The market responded to the “grow strongly now, pay the accounting cost later” strategy. SMIC’s shares in Hong Kong dropped nearly 4% after the company also indicated flat revenue growth for the current quarter compared to the previous one, and warned about the impact of depreciation on margins.
Why growth tightens margins
In a foundry, CapEx isn’t just “noticed” when a machine is purchased; it translates into depreciation over years. SMIC admits that it has maintained high investment levels to accelerate capacity and capture local designer demand, but this pace “eats into” short-term margins.
Furthermore, the company acknowledges logistical frictions: it pre-bought critical equipment, but some auxiliary equipment is still pending, which can cause timing mismatches and prevent already acquired tools from reaching full production as quickly as planned.

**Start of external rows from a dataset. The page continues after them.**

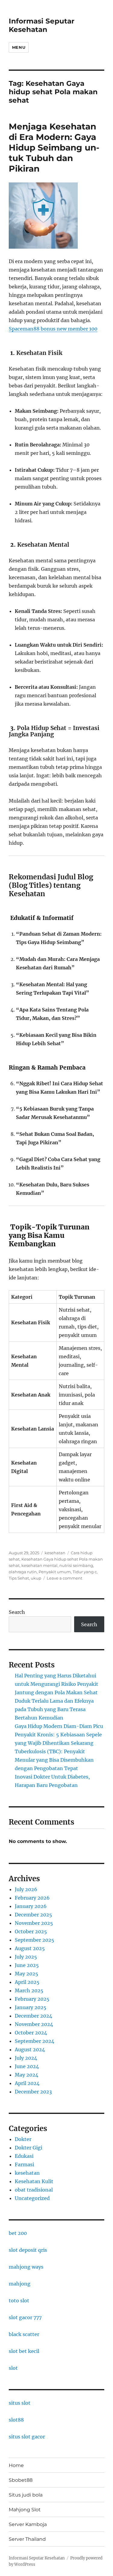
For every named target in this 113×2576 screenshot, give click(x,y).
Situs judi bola (25, 2495)
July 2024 (26, 2058)
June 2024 (27, 2066)
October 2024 (31, 2033)
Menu (18, 47)
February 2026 (32, 1898)
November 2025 (34, 1923)
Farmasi (24, 2164)
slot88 (16, 2420)
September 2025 (34, 1940)
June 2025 (27, 1965)
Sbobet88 (21, 2480)
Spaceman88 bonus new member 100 (53, 329)
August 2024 (30, 2049)
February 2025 (32, 1999)
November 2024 (34, 2024)
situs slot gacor (27, 2437)
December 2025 (33, 1915)
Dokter (23, 2139)
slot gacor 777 (25, 2317)
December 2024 (33, 2016)
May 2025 (26, 1974)
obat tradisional (34, 2190)
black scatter (24, 2334)
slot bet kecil (24, 2351)
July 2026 (26, 1889)
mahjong (19, 2284)
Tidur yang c (85, 1571)
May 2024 (26, 2075)
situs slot (19, 2403)
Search (17, 1612)
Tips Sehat (19, 1578)
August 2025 (30, 1948)
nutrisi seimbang (76, 1565)
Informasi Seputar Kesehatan (41, 25)
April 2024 (27, 2083)
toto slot (19, 2301)
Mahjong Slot (25, 2509)
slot (13, 2368)
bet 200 (18, 2233)
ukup (36, 1578)
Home (16, 2465)
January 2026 (31, 1906)
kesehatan (55, 1552)
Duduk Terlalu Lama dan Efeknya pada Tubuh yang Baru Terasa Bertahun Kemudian (54, 1709)
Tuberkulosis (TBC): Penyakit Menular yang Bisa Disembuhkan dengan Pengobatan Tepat (54, 1759)
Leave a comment (64, 1578)
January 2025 (30, 2007)
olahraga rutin (23, 1571)
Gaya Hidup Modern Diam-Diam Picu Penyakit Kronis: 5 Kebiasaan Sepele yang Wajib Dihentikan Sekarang (59, 1734)
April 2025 (27, 1982)
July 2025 (26, 1957)
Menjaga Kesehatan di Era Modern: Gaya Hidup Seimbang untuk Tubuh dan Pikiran (54, 147)
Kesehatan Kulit (34, 2181)
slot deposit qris (28, 2250)
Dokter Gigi (28, 2148)
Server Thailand (27, 2539)
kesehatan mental (39, 1565)
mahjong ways (26, 2267)
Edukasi (24, 2156)
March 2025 (29, 1990)
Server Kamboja (28, 2524)
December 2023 (33, 2092)
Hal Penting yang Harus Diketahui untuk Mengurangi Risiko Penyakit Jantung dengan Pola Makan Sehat (56, 1684)
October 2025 (31, 1931)
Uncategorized (32, 2198)
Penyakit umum (55, 1571)
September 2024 (34, 2041)
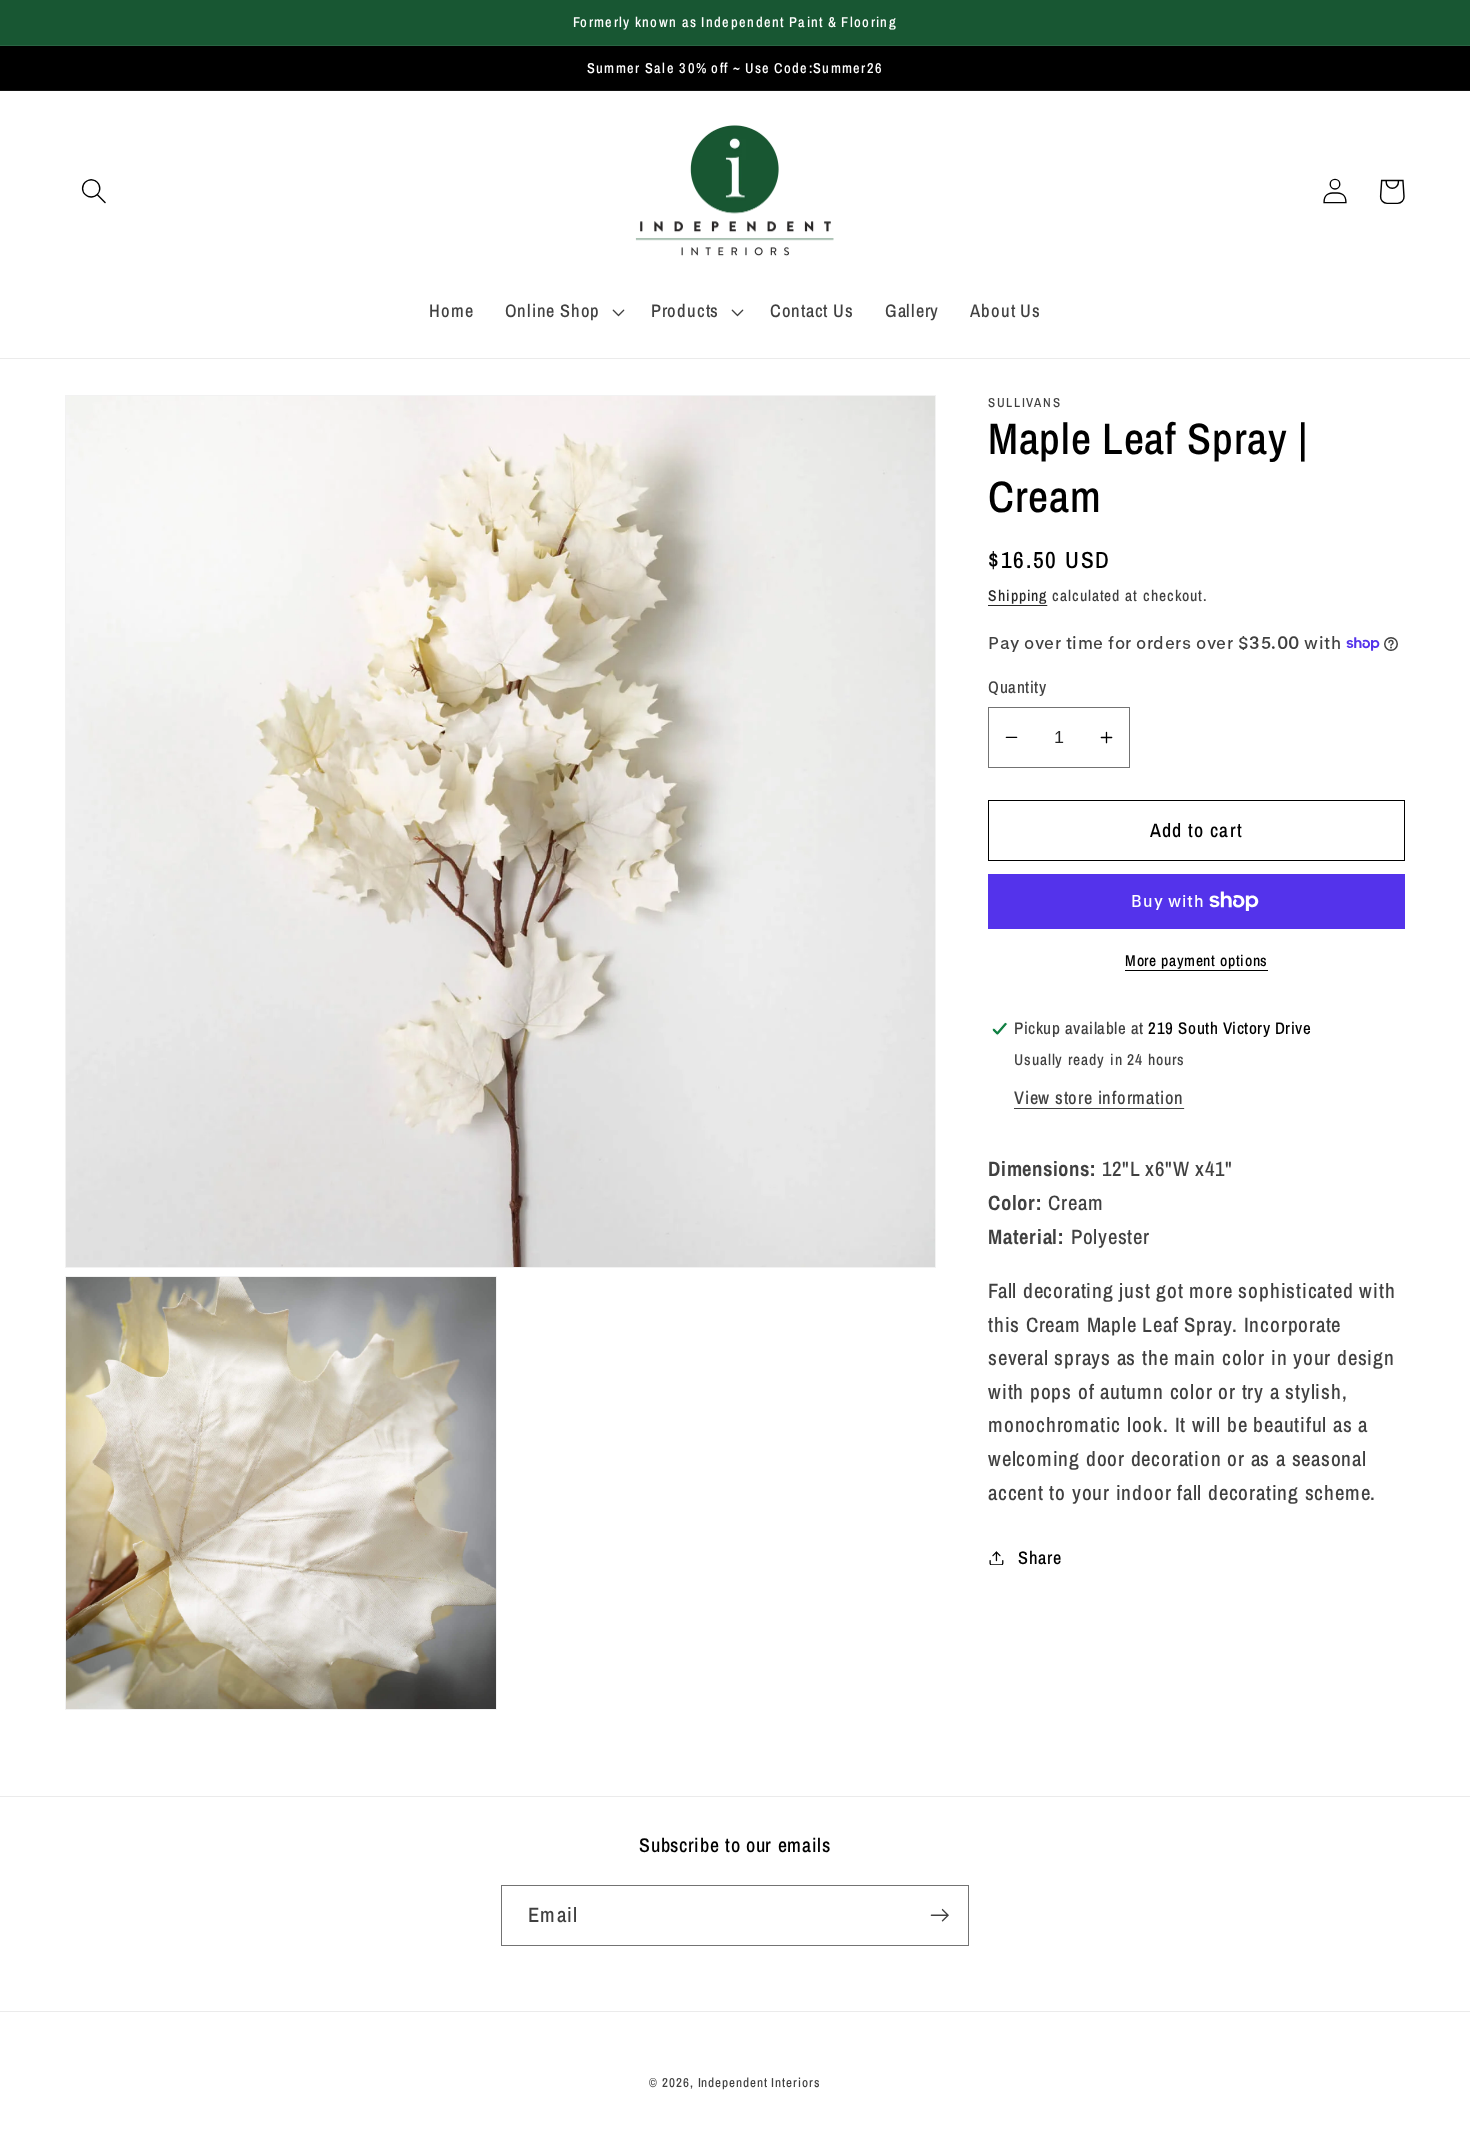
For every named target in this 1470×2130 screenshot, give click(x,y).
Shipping (1017, 595)
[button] (93, 191)
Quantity (1017, 687)
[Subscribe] (939, 1915)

Domestic demand and the shift toward “local” manufacturing
Zhao framed the expansion within a structural change: the supply chain, which previously relied heavily on external sources to serve the Chinese market, is shifting toward domestic production. Within this transition, SMIC sees traction in several chip families, starting with analog, followed by display controllers, image sensors and memory, then microcontrollers (MCUs), and finally logic.
In terms of geographical exposure, the business remains highly concentrated: China contributed 87.6% of Q4 revenue, while the U.S. accounted for 10.3%.
“AI effect”: rising memory costs and pressure on the rest
Another key point from the discussion was the indirect impact of Artificial Intelligence on the supply chain: SMIC warned that strong demand for AI-oriented memory is tightening supply for other segments, especially mid- and low-range mobile devices, creating tensions in availability and costs.
Quarterly figures: growth but with margins under close watch
In its results, SMIC reported a 60.7% increase in profit and revenues of $2.49 billion, representing a +12.8% rise, surpassing forecasts from LSEG.
Operationally, its monthly capacity rose to 1.06 million 8-inch wafer equivalents (+3.5% quarter-on-quarter), and utilization remained very high at 95.7%.
For investments, CapEx in 2025 was $8.1 billion (+10.5% YoY), and Zhao expects a similar level in 2026, reinforcing the idea that capacity remains the top priority, even if it short-term margins.
Background: technological sovereignty and major local clients
Although SMIC doesn’t usually disclose client details, the context of “localization” is closely linked to major national champions. Reports based on analyses by firms like TechInsights have connected SMIC with the manufacturing of advanced chips for Huawei over recent quarters, indicating how the Chinese ecosystem is attempting to complete the loop (design + manufacturing + finished product) despite Western restrictions.